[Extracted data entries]

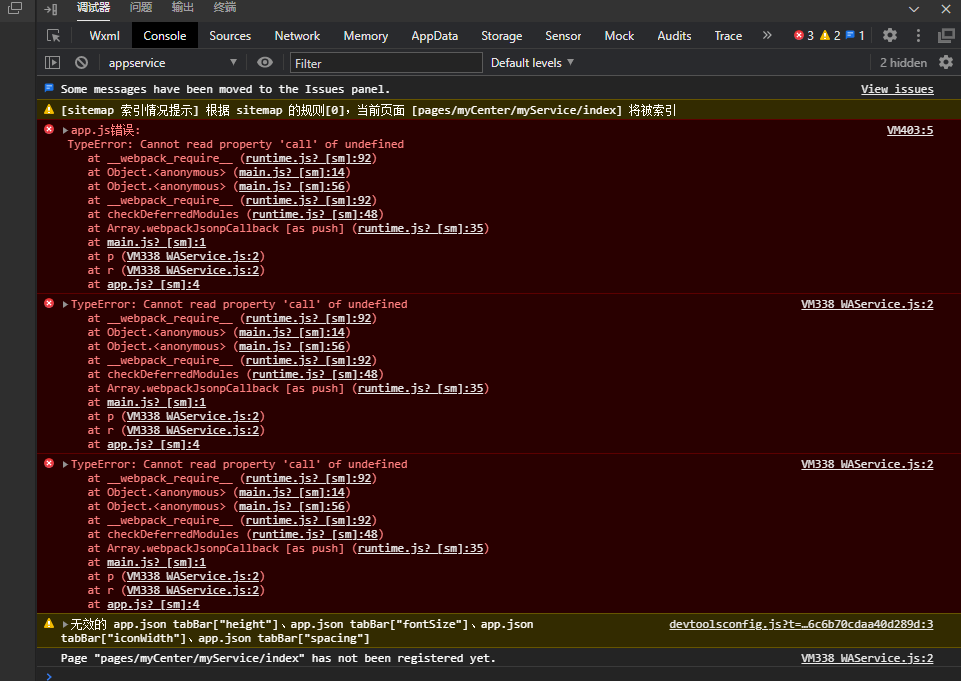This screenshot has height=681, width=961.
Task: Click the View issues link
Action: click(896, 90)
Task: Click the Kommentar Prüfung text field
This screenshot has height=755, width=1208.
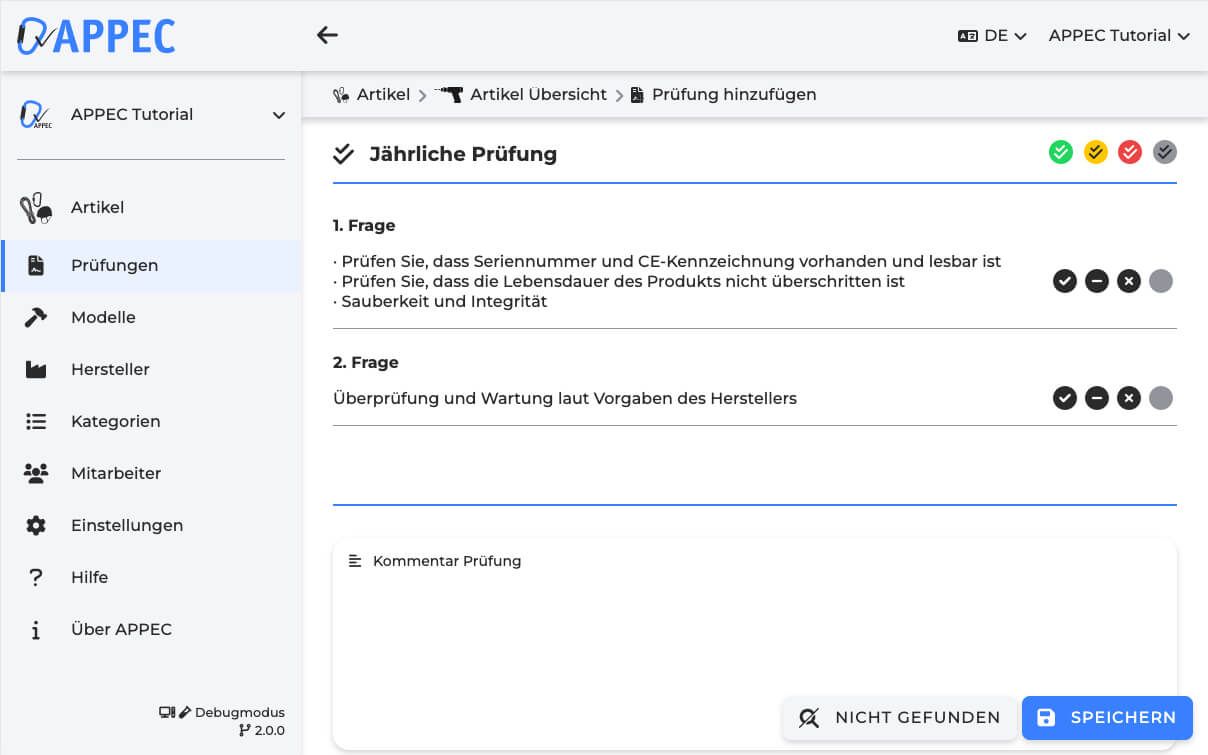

**What you should do**
Retype, please, exactly the lines that begin with the one containing "Task: Click the Kommentar Prüfung text field" and end at the last line of the entries above, both included, leaving out pictures.

**Exercise solution**
Task: Click the Kommentar Prüfung text field
This screenshot has height=755, width=1208.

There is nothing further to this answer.